Study Finds Boise Artists Want To Stay Despite Limited Resources

Apr 2, 2015

The survey asked whether Boise artists feel like they're able to make a living with their creative work. The majority of respondents said no.
Credit Leslie Durham, Amanda Ashley / Boise State University

A study released this week shows Boise has a vibrant cultural scene, but points to gaps in artistic opportunities, especially among emerging artists.

The comprehensive study from Boise State University professors surveyed more than 500 artists from a variety of disciplines. Visual artists, designers, musicians, dancers, writers, filmmakers and theater artists were all included.

Boise State theater arts professor Leslie Durham co-authored the paper. Along with community and regional planning professor Amanda Ashley, Durham was interested in understanding what the creative workforce in Boise looks like. 

"This seemed like really important information for thinking about how the city, how the university, how the state could better invest and support the wonderful artists that we know make their home here fulltime, part-time, [who] pass through the valley seasonally," says Durham.

The survey asked respondents about their arts training, both academic and professional. It also asked whether members of the creative class are able to make a living in Boise, and whether they plan to stay in the city. They broke up the categories by emerging, mid-career and established artists -- illustrating different experiences among artists depending on their career status. 
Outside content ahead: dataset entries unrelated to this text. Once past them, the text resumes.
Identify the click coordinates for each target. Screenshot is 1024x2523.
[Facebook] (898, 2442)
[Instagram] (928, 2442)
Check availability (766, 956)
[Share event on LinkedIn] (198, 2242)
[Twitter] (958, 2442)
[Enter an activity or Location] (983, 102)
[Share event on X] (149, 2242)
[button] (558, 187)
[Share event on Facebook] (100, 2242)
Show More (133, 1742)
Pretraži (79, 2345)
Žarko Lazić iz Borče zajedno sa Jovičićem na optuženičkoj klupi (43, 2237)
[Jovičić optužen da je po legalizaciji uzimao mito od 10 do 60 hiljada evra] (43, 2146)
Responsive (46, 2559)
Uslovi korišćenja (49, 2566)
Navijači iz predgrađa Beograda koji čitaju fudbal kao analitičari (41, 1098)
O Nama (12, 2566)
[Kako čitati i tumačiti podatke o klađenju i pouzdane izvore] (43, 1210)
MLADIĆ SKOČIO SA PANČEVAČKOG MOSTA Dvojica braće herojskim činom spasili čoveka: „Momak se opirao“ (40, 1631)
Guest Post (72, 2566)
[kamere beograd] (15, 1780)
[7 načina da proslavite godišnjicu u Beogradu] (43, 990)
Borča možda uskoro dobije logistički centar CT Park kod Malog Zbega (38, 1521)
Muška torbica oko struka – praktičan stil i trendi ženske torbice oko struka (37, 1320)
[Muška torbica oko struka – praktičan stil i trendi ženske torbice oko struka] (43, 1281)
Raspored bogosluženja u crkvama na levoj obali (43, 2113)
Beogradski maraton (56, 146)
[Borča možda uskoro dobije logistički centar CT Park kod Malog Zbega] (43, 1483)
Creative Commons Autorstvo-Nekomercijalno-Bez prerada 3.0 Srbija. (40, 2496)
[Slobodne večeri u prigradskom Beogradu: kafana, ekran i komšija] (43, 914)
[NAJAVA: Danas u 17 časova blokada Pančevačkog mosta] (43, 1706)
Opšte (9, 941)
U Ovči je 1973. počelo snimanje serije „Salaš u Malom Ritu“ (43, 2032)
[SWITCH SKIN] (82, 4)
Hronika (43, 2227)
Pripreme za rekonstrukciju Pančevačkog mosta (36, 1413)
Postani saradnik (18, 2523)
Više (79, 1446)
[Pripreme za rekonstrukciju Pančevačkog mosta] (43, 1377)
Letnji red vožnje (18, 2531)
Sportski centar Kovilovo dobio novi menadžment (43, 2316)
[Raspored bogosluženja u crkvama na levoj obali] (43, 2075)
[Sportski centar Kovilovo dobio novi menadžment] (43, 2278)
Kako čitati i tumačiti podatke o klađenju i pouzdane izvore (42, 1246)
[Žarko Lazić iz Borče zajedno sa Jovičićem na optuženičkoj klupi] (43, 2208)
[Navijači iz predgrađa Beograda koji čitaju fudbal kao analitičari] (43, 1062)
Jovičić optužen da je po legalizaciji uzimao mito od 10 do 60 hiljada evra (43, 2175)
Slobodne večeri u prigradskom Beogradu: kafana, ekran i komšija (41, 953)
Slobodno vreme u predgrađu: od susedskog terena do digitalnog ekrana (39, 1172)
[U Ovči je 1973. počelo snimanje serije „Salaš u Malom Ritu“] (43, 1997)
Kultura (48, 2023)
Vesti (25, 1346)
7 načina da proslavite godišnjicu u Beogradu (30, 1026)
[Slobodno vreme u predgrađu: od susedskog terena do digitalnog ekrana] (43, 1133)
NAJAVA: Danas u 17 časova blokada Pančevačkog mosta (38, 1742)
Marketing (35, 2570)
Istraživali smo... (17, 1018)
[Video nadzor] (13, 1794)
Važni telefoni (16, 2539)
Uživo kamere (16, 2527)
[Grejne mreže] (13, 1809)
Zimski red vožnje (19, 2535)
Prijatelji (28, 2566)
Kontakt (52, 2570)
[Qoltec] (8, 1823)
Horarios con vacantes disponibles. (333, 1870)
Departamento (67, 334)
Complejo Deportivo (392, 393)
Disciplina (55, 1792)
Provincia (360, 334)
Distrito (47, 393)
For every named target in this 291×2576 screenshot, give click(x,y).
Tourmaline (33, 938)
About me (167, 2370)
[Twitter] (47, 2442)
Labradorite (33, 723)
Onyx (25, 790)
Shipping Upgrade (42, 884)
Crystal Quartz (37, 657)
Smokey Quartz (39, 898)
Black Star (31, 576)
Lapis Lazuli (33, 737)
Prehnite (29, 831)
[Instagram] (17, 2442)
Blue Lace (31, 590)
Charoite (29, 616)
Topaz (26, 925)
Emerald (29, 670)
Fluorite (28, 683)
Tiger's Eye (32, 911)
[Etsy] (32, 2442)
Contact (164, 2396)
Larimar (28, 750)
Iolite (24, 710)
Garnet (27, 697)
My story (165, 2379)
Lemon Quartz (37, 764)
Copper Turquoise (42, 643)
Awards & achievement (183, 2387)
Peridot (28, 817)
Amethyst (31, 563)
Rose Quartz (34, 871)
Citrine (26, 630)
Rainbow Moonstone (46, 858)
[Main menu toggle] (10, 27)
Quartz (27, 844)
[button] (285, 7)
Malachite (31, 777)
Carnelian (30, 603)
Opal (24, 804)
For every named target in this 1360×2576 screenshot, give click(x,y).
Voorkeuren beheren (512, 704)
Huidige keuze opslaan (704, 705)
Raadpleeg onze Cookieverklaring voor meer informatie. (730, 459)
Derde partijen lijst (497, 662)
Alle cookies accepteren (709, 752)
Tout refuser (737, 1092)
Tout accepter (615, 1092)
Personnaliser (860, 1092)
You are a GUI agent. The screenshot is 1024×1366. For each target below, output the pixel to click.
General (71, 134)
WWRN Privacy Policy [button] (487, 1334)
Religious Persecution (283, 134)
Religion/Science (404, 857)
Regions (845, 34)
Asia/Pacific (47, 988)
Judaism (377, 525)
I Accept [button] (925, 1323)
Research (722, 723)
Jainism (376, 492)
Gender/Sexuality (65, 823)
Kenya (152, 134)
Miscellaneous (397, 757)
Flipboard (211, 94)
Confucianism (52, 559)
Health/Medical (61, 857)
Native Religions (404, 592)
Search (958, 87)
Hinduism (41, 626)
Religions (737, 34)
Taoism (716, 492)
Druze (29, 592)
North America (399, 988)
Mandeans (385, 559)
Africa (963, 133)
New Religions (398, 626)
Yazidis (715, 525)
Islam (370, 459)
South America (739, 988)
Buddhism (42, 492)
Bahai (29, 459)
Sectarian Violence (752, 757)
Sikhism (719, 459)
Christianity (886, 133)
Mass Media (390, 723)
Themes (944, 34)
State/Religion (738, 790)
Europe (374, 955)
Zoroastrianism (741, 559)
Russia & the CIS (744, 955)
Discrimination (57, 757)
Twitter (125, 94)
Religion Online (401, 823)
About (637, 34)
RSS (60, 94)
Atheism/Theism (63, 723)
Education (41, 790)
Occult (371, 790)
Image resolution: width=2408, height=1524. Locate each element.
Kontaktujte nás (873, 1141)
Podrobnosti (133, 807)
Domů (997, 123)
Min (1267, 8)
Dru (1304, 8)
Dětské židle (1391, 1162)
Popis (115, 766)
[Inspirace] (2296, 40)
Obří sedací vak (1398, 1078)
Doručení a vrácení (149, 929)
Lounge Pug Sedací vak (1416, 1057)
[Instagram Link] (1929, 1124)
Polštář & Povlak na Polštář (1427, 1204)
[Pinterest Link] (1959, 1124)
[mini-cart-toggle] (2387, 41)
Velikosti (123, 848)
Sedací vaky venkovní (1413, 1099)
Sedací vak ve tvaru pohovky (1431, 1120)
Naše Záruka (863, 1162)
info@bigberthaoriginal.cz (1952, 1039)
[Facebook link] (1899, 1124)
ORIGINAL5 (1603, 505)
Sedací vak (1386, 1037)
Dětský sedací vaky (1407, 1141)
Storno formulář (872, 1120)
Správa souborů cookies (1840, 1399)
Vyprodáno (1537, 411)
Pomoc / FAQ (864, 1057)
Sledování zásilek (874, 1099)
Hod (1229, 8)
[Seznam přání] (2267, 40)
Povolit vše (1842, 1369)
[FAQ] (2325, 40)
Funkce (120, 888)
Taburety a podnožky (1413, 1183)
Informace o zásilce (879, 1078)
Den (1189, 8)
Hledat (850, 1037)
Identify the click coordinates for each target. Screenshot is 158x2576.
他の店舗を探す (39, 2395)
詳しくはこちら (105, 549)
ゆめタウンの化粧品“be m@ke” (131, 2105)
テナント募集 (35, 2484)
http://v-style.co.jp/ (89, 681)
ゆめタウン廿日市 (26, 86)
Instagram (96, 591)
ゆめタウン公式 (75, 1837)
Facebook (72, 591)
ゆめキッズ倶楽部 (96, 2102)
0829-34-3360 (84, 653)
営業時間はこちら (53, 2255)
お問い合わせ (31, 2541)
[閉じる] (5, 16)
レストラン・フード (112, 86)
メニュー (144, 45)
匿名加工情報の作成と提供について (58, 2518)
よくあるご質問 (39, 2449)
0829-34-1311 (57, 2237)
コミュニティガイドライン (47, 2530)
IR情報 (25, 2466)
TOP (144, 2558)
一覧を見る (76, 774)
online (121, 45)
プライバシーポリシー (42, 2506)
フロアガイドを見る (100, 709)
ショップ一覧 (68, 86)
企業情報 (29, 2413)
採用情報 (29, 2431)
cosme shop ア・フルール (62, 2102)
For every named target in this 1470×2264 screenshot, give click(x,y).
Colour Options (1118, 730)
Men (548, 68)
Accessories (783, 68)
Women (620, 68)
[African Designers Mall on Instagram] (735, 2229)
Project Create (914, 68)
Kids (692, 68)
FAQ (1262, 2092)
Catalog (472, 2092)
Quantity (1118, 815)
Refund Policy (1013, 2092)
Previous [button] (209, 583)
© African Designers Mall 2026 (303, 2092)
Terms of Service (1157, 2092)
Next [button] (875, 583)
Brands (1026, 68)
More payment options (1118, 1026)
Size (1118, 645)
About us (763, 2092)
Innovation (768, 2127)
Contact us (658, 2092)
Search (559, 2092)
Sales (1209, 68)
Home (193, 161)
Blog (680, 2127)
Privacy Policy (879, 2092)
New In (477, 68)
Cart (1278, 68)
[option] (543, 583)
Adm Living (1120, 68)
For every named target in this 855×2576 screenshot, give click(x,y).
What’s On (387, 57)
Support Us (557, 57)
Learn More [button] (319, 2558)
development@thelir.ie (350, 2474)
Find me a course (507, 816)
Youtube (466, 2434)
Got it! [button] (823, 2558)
"We had a suspicion that maybe they weren't being supported as comprehensively as they [could] be and so we wanted to talk to artists about what it means to live and work in Boise," says Durham.

She says the results of the survey indicate their hypothesis was correct.

"We found a large group of highly trained, artistically successful workers who struggle to make a living," Durham says. "And yet, they are really committed to this place. They love Boise; they've been here for a long time -- they want to make their home here -- they want to make their art here."

  • 48 percent have undergraduate training in the arts
  • 30 percent have graduate training in the arts
  • 31 percent have participated in public workshops or seminars
  • Only 27 percent say they have all the resources they need in the Boise Valley
  • 44 percent of emerging artists say their creative work doesn't pay the bills
  • Despite that, 68 percent of emerging artists still intend to stay in Boise

Durham says she hopes the study will start a policy conversation about what arts infrastructure is needed to retain and grow the creative community in Boise.